A World Re-done

The current concept  of the world is the interior of a sphere.  Although an inverted sphere world would appear to be artificial I’m aiming for a mostly natural landscape.  I haven’t decided whether one world will be enough, or if the game will lead the player through multiple worlds.  Which ever is the case, the idea is to have the ability to generate a large variety of landscapes without taking too much time to painfully stitch them together.

The image above is actually the 2nd world that was generated….  The first world had a few problems, not all of which have been solved.  After flailing around for a couple weeks trying to figure out a new workflow, I think I’ve come up with a solution.  Although it’s nowhere near being the final solution I’m hoping the workflow will, at least for the moment, get me most of the way there.   The idea is to have a quick and easily reproducible workflow so I can iterate on the level design more easily.
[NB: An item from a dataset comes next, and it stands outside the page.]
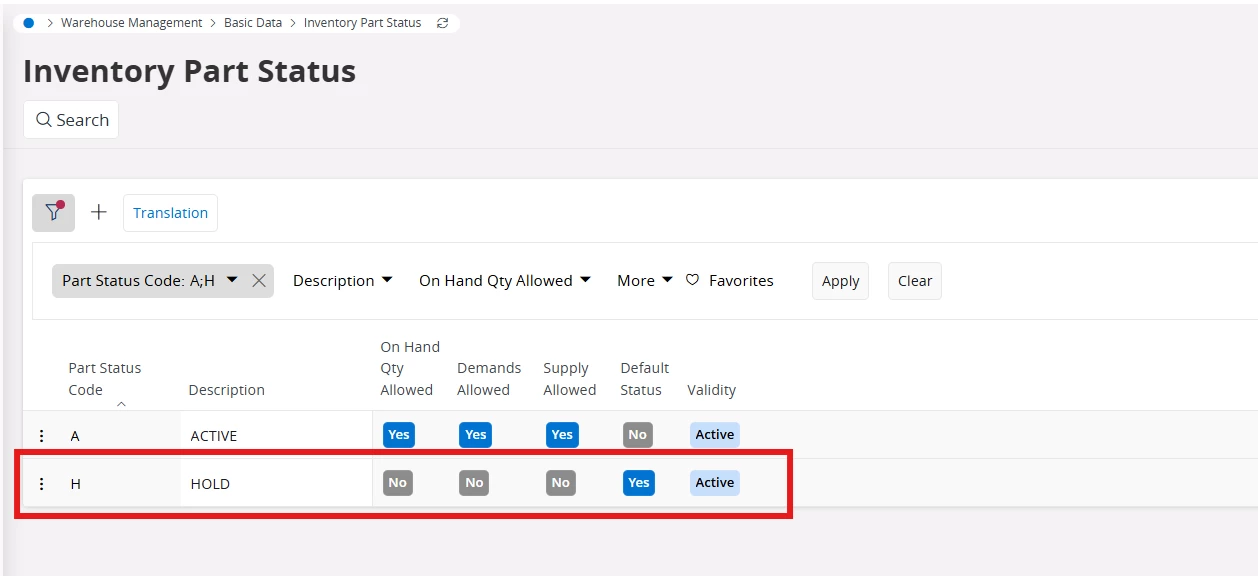Screen dimensions: 1258x576
Task: Open On Hand Qty Allowed filter dropdown
Action: [x=505, y=281]
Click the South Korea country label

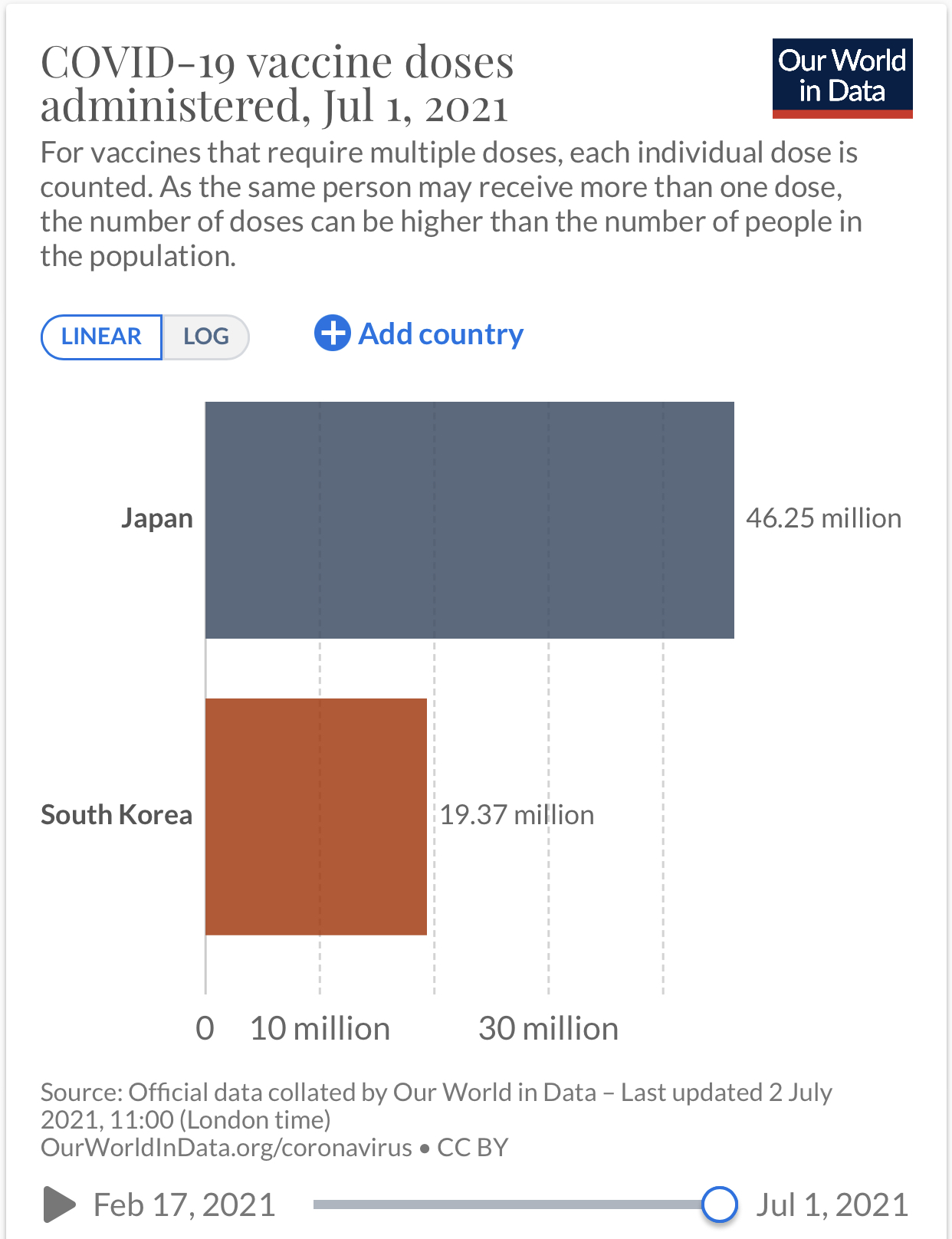(x=117, y=814)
Displace!- First thing first is to generate a displacement map of the desired terrain formations.  Photoshop it, mudbox it, world machine, depending on the detail  required all that matter is that a displacement map can be generated quickly and with the correct landscapes and details needed.
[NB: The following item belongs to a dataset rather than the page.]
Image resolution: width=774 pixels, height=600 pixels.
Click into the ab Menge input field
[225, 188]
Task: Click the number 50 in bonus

Chopping spheres – Next is to figure out what kind of sphere you can use to split into equal parts that can be used with displacement maps and easily placed together.  For this I went with a 6 sided sphere, or a bulged out cube.  This keeps all the polygons as quads with minimal distortion restricted mostly to “corners” .  Since its all quads it subdivides for displacement easily, and since all sides of the sphere are the same you only need 1!

Displace that map damnit! – Next up, apply the displacement to one side of the sphere making sure the normals for the sphere portion are facing the correct way.

Reduce, reuse, recycle – Blender, blender, blender.  Blender’s decimate tool continues to amaze.  Its what precise, fuzzy, soft and solid dreams are made of.  Very efficient polycount reduction without messing up silhouettes of key features.  Idk how it does it, but it stomps all my attempts with Maya’s tools.

What about 2nd breakfeast? – Never done decimating.  Next up is to do a planar decimate.  This cuts the polygon count farther but also molds the smaller to medium forms into blocky silhouettes.  This is a great way to get very close to the desired model style I’m after.  But whatever you do, don’t change the normals after this and don’t even think about running blenders triangulate.  Blender’s triangulation kills the planar faces normals and make everything look ugly.  I will have to figure out a way clean this up further.

Theres got to be a better way… – Do this for all 6 sides of the sphere.  Now that they are all done, put them together to find out the displacement is horribly misaligned.  Have fun merging vertices for hours on edge.  Then when you are done, realize you forgot to undo a deletion that removed one of the faces for you to see better….  This is the most tedious part and something dying to be changed.

So, this gets me a world.  A world that can be traversed fully in all directions, a bit closer to the final art style, and without to much up front tedious work.  There’s a lot of room for improvement in the final quality and alignment of objects, but for now it will do the job.